(Exercise requirements):
The full set of records must be set down verbatim.

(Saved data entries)

· · · · · · ·

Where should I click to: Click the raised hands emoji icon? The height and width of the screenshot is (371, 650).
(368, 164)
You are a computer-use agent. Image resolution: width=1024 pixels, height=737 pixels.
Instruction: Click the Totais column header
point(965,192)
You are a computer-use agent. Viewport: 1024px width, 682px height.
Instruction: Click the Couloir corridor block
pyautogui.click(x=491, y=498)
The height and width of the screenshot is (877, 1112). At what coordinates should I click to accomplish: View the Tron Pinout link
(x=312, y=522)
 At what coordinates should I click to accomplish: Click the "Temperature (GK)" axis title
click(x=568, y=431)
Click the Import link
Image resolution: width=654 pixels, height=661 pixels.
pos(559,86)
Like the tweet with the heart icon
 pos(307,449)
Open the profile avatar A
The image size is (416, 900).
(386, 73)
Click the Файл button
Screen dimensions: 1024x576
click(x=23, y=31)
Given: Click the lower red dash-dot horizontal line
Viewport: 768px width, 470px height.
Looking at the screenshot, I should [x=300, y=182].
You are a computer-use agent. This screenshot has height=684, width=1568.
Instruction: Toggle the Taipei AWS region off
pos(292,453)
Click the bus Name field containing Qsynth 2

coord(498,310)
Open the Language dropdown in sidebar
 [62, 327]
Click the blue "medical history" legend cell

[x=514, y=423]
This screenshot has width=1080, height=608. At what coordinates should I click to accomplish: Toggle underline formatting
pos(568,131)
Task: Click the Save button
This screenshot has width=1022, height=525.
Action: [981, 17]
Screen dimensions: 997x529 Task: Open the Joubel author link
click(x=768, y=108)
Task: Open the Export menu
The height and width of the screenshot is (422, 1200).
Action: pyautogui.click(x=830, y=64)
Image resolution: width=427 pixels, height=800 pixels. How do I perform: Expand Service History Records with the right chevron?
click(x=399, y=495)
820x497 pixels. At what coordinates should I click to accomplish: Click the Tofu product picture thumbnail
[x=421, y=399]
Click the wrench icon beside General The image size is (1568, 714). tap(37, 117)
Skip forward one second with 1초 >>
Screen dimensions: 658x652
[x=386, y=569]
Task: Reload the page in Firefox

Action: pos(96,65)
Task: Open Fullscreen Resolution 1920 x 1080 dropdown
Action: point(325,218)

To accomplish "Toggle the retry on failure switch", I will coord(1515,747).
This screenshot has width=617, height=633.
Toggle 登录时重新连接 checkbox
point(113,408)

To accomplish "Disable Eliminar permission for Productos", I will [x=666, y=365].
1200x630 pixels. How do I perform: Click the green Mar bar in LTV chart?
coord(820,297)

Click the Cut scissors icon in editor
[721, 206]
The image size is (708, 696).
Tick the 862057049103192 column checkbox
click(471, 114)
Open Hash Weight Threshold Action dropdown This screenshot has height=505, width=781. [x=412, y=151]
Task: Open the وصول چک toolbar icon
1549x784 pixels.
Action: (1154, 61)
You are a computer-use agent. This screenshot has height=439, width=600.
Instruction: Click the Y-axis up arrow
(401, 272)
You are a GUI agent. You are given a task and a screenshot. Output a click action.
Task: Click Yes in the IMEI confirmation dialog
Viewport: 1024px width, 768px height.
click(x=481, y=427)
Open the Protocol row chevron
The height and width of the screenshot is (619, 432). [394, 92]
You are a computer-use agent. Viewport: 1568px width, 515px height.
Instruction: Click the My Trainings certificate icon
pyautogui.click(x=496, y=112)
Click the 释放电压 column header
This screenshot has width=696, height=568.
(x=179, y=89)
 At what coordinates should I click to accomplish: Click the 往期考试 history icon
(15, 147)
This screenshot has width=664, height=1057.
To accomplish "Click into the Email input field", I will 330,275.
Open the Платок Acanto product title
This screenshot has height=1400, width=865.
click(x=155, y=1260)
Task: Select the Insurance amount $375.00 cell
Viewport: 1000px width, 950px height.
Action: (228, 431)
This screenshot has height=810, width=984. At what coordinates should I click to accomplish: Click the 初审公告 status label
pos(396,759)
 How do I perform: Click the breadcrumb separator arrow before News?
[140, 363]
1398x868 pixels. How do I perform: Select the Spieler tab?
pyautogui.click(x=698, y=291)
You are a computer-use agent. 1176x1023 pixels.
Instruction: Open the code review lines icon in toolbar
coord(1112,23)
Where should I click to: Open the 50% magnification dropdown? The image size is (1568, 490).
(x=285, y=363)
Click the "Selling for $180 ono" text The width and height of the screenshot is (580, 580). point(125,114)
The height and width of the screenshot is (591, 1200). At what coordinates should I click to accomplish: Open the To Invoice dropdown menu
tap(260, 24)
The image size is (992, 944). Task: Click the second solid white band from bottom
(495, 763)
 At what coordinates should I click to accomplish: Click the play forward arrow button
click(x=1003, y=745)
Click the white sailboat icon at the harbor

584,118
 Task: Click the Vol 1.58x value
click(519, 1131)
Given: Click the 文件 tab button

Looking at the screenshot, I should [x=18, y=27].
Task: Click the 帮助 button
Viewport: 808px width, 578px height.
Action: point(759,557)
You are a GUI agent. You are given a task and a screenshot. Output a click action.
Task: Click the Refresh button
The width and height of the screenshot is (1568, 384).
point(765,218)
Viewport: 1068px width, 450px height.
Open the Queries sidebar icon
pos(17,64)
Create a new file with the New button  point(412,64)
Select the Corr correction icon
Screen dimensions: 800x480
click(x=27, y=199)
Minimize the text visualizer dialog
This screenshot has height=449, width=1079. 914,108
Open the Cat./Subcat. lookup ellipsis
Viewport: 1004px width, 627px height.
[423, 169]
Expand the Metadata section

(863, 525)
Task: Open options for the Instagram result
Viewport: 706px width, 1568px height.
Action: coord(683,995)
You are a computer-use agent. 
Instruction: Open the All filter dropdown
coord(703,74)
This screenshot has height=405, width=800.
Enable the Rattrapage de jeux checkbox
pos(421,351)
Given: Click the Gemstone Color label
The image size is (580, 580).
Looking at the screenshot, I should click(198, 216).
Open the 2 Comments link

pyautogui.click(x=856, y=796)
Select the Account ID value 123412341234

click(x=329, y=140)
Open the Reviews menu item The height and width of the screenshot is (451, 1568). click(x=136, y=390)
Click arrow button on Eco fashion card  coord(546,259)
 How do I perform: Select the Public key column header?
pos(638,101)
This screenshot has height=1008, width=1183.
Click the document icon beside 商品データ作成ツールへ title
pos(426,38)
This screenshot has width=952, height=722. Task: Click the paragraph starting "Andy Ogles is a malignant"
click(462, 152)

· · · · · · ·

(Response):
Where should I click to: Click the raised hands emoji icon? The height and width of the screenshot is (371, 650).
(368, 164)
You are a computer-use agent. Image resolution: width=1024 pixels, height=737 pixels.
Instruction: Click the Totais column header
point(965,192)
You are a computer-use agent. Viewport: 1024px width, 682px height.
Instruction: Click the Couloir corridor block
pyautogui.click(x=491, y=498)
The height and width of the screenshot is (877, 1112). At what coordinates should I click to accomplish: View the Tron Pinout link
(x=312, y=522)
 At what coordinates should I click to accomplish: Click the "Temperature (GK)" axis title
click(x=568, y=431)
Click the Import link
Image resolution: width=654 pixels, height=661 pixels.
pos(559,86)
Like the tweet with the heart icon
 pos(307,449)
Open the profile avatar A
The image size is (416, 900).
(386, 73)
Click the Файл button
Screen dimensions: 1024x576
click(x=23, y=31)
Given: Click the lower red dash-dot horizontal line
Viewport: 768px width, 470px height.
Looking at the screenshot, I should [x=300, y=182].
You are a computer-use agent. This screenshot has height=684, width=1568.
Instruction: Toggle the Taipei AWS region off
pos(292,453)
Click the bus Name field containing Qsynth 2

coord(498,310)
Open the Language dropdown in sidebar
 [62, 327]
Click the blue "medical history" legend cell

[x=514, y=423]
This screenshot has width=1080, height=608. At what coordinates should I click to accomplish: Toggle underline formatting
pos(568,131)
Task: Click the Save button
This screenshot has width=1022, height=525.
Action: [981, 17]
Screen dimensions: 997x529 Task: Open the Joubel author link
click(x=768, y=108)
Task: Open the Export menu
The height and width of the screenshot is (422, 1200).
Action: pyautogui.click(x=830, y=64)
Image resolution: width=427 pixels, height=800 pixels. How do I perform: Expand Service History Records with the right chevron?
click(x=399, y=495)
820x497 pixels. At what coordinates should I click to accomplish: Click the Tofu product picture thumbnail
[x=421, y=399]
Click the wrench icon beside General The image size is (1568, 714). tap(37, 117)
Skip forward one second with 1초 >>
Screen dimensions: 658x652
[x=386, y=569]
Task: Reload the page in Firefox

Action: pos(96,65)
Task: Open Fullscreen Resolution 1920 x 1080 dropdown
Action: point(325,218)

To accomplish "Toggle the retry on failure switch", I will coord(1515,747).
This screenshot has width=617, height=633.
Toggle 登录时重新连接 checkbox
point(113,408)

To accomplish "Disable Eliminar permission for Productos", I will [x=666, y=365].
1200x630 pixels. How do I perform: Click the green Mar bar in LTV chart?
coord(820,297)

Click the Cut scissors icon in editor
[721, 206]
The image size is (708, 696).
Tick the 862057049103192 column checkbox
click(471, 114)
Open Hash Weight Threshold Action dropdown This screenshot has height=505, width=781. [x=412, y=151]
Task: Open the وصول چک toolbar icon
1549x784 pixels.
Action: (1154, 61)
You are a computer-use agent. This screenshot has height=439, width=600.
Instruction: Click the Y-axis up arrow
(401, 272)
You are a GUI agent. You are given a task and a screenshot. Output a click action.
Task: Click Yes in the IMEI confirmation dialog
Viewport: 1024px width, 768px height.
click(x=481, y=427)
Open the Protocol row chevron
The height and width of the screenshot is (619, 432). [394, 92]
You are a computer-use agent. Viewport: 1568px width, 515px height.
Instruction: Click the My Trainings certificate icon
pyautogui.click(x=496, y=112)
Click the 释放电压 column header
This screenshot has width=696, height=568.
(x=179, y=89)
 At what coordinates should I click to accomplish: Click the 往期考试 history icon
(15, 147)
This screenshot has width=664, height=1057.
To accomplish "Click into the Email input field", I will 330,275.
Open the Платок Acanto product title
This screenshot has height=1400, width=865.
click(x=155, y=1260)
Task: Select the Insurance amount $375.00 cell
Viewport: 1000px width, 950px height.
Action: (228, 431)
This screenshot has height=810, width=984. At what coordinates should I click to accomplish: Click the 初审公告 status label
pos(396,759)
 How do I perform: Click the breadcrumb separator arrow before News?
[140, 363]
1398x868 pixels. How do I perform: Select the Spieler tab?
pyautogui.click(x=698, y=291)
You are a computer-use agent. 1176x1023 pixels.
Instruction: Open the code review lines icon in toolbar
coord(1112,23)
Where should I click to: Open the 50% magnification dropdown? The image size is (1568, 490).
(x=285, y=363)
Click the "Selling for $180 ono" text The width and height of the screenshot is (580, 580). point(125,114)
The height and width of the screenshot is (591, 1200). At what coordinates should I click to accomplish: Open the To Invoice dropdown menu
tap(260, 24)
The image size is (992, 944). Task: Click the second solid white band from bottom
(495, 763)
 At what coordinates should I click to accomplish: Click the play forward arrow button
click(x=1003, y=745)
Click the white sailboat icon at the harbor

584,118
 Task: Click the Vol 1.58x value
click(519, 1131)
Given: Click the 文件 tab button

Looking at the screenshot, I should [x=18, y=27].
Task: Click the 帮助 button
Viewport: 808px width, 578px height.
Action: point(759,557)
You are a GUI agent. You are given a task and a screenshot. Output a click action.
Task: Click the Refresh button
The width and height of the screenshot is (1568, 384).
point(765,218)
Viewport: 1068px width, 450px height.
Open the Queries sidebar icon
pos(17,64)
Create a new file with the New button  point(412,64)
Select the Corr correction icon
Screen dimensions: 800x480
click(x=27, y=199)
Minimize the text visualizer dialog
This screenshot has height=449, width=1079. 914,108
Open the Cat./Subcat. lookup ellipsis
Viewport: 1004px width, 627px height.
[423, 169]
Expand the Metadata section

(863, 525)
Task: Open options for the Instagram result
Viewport: 706px width, 1568px height.
Action: coord(683,995)
You are a computer-use agent. 
Instruction: Open the All filter dropdown
coord(703,74)
This screenshot has height=405, width=800.
Enable the Rattrapage de jeux checkbox
pos(421,351)
Given: Click the Gemstone Color label
The image size is (580, 580).
Looking at the screenshot, I should click(198, 216).
Open the 2 Comments link

pyautogui.click(x=856, y=796)
Select the Account ID value 123412341234

click(x=329, y=140)
Open the Reviews menu item The height and width of the screenshot is (451, 1568). click(x=136, y=390)
Click arrow button on Eco fashion card  coord(546,259)
 How do I perform: Select the Public key column header?
pos(638,101)
This screenshot has height=1008, width=1183.
Click the document icon beside 商品データ作成ツールへ title
pos(426,38)
This screenshot has width=952, height=722. Task: Click the paragraph starting "Andy Ogles is a malignant"
click(462, 152)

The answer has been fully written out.